L’italiano medio, mediamente colto e mediamente moderato, nuota dentro questo inghippo di pregiudizio automatico e coatto (nel senso della coazione). Paradossalmente dunque, è stato proprio il populismo populista a fornire l’arma di autodifesa della libertà intellettuale. Quando il barone Luigi Compagna, si ritrovò a comiziare con Massimo Abbatangelo, pensò che qualcosa del mondo era definitivamente cambiato, non tanto per ritrovarsi insieme con un “fascista”, ma quanto per ciò che pendeva dal taurino collo del collega oratore, nientemeno che una cravatta di Marinella. Il segnale sbrigativo di un qualcosa che era andato avanti velocemente. Un segnale tutto da ridere. Quello che oggi viene identificato con il trash, era ieri adottato nel principio dell’avanspettacolo: “Solo la miseria fa ammazzare dal ridere”. Il ridere eversivo. Ciccio che dice a Franco: «Facciamo attenzione ché ci possono accusare di intelligenza con il nemico». Franco che risponde: «Ciccio, a noi d’intelligenza non ci potrà mai accusare nessuno». Ne I due mafiosi c’è un dialogo da manuale.
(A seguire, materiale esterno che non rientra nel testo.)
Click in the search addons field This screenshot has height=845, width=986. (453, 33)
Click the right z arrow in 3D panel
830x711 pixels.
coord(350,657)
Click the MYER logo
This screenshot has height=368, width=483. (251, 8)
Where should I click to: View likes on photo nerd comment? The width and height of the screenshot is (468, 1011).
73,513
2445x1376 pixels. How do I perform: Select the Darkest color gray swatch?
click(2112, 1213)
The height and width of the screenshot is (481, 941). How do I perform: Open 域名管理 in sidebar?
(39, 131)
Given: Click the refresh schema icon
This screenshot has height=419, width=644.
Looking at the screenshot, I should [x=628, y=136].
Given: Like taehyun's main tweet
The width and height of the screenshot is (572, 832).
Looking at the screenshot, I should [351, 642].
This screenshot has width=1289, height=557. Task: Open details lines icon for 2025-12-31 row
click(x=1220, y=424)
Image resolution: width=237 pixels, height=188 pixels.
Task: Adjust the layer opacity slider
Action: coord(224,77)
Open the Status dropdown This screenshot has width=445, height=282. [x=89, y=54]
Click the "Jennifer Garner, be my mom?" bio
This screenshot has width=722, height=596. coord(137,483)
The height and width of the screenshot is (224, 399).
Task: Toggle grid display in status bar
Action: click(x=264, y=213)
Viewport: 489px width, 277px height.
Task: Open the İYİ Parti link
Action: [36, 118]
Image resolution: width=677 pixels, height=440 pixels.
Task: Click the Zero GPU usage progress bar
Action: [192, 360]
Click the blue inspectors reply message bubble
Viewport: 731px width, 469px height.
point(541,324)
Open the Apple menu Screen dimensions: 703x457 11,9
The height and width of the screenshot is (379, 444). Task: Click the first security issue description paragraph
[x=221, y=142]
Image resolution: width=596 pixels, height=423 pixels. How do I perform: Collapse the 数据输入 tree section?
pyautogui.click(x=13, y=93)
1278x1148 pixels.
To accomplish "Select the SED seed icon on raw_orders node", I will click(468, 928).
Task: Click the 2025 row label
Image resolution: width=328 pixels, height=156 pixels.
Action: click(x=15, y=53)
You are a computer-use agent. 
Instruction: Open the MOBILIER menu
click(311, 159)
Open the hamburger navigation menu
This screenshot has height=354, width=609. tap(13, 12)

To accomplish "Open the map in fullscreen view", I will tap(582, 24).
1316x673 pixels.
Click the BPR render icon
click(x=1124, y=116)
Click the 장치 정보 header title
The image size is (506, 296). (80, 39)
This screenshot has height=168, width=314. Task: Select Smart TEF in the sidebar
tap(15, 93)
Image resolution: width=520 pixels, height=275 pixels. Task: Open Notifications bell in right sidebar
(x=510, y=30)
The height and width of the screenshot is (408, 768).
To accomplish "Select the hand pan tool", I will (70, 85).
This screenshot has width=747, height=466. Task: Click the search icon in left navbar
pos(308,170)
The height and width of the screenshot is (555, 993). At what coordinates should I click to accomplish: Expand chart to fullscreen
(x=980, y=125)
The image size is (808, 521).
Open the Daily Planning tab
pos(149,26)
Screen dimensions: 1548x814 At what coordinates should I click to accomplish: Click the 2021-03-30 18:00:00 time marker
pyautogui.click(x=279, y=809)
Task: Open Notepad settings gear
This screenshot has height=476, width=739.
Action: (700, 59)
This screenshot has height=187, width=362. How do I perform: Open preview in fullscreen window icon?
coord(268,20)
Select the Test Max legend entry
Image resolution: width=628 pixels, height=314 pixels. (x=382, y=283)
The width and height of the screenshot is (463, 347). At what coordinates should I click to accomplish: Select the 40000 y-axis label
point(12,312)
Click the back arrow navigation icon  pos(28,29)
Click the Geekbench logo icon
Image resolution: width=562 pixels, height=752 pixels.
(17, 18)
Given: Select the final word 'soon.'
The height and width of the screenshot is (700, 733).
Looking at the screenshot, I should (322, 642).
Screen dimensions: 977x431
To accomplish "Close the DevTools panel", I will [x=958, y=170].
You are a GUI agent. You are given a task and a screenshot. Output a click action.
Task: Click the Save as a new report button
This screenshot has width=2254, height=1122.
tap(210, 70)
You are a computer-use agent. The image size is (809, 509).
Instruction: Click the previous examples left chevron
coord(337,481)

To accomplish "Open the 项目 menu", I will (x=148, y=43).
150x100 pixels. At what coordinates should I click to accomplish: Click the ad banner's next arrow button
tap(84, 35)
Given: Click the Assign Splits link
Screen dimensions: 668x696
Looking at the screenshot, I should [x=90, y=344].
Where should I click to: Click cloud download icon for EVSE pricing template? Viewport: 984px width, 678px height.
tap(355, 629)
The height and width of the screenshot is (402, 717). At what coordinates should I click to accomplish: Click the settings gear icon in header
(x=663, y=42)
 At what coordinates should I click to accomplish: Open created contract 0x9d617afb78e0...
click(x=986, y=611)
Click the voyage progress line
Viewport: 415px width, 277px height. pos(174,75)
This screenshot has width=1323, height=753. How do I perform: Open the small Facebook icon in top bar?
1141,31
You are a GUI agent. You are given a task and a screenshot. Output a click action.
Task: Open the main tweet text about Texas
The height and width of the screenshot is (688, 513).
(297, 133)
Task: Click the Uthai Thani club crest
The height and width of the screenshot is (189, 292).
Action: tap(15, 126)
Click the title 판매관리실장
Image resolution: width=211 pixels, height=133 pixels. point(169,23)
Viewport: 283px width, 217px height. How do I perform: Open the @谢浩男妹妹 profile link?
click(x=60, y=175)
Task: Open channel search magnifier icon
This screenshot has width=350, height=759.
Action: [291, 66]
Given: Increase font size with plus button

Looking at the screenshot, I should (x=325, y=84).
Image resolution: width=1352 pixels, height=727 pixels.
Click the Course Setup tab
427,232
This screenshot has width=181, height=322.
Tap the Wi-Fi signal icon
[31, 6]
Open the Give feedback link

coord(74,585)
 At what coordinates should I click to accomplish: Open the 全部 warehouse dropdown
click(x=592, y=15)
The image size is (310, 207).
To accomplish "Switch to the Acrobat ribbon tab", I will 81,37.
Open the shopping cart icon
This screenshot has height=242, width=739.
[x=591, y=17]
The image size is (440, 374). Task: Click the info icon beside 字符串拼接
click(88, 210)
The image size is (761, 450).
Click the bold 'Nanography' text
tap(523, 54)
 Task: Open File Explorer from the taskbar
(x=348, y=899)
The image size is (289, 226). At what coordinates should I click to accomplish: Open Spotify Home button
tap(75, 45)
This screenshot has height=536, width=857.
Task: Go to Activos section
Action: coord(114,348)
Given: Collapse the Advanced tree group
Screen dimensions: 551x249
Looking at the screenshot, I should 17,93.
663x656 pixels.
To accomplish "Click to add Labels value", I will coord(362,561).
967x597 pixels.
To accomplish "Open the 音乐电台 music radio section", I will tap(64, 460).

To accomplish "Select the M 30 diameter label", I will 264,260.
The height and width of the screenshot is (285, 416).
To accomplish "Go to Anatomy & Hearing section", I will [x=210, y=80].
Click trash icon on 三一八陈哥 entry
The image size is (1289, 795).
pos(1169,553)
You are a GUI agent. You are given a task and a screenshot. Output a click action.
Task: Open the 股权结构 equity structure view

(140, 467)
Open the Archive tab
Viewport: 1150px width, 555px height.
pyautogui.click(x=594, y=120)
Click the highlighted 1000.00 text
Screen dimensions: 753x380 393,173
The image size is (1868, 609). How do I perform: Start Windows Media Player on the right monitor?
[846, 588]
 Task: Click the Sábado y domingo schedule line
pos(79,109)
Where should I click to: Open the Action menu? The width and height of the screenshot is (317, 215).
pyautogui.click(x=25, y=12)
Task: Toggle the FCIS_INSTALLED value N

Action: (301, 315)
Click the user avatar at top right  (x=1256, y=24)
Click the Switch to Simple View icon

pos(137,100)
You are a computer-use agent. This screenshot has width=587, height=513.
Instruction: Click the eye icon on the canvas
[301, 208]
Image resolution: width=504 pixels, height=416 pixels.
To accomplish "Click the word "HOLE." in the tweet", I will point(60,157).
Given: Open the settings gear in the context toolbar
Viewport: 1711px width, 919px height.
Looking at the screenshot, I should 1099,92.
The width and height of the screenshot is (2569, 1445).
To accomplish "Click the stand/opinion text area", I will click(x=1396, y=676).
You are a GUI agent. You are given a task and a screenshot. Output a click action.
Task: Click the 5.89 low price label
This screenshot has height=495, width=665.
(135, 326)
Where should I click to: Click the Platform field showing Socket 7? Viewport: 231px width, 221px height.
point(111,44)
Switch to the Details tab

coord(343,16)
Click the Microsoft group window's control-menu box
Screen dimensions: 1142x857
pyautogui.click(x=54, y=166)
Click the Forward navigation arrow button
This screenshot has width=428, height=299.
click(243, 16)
Arrivano in un night per assaporare una notte tutta parigina, un cameriere rivolgendosi a Franco Franchi gli dice: «Qu’est ce que tu fais?». Franco non capisce: «Che schifìo disse?». E l’altro: «Parlez vous français?». Spavalda la risposta del palermitano: «Ja!». «Ma no, monsieur, questo è tedesco». Felicissimo, Franco rivela all’amico: «Ciccio, due lingue parlo!». Quest’ultima parabola serve a dimostrare che ogni volta che si dice: «Vieni avanti cretino», si ride.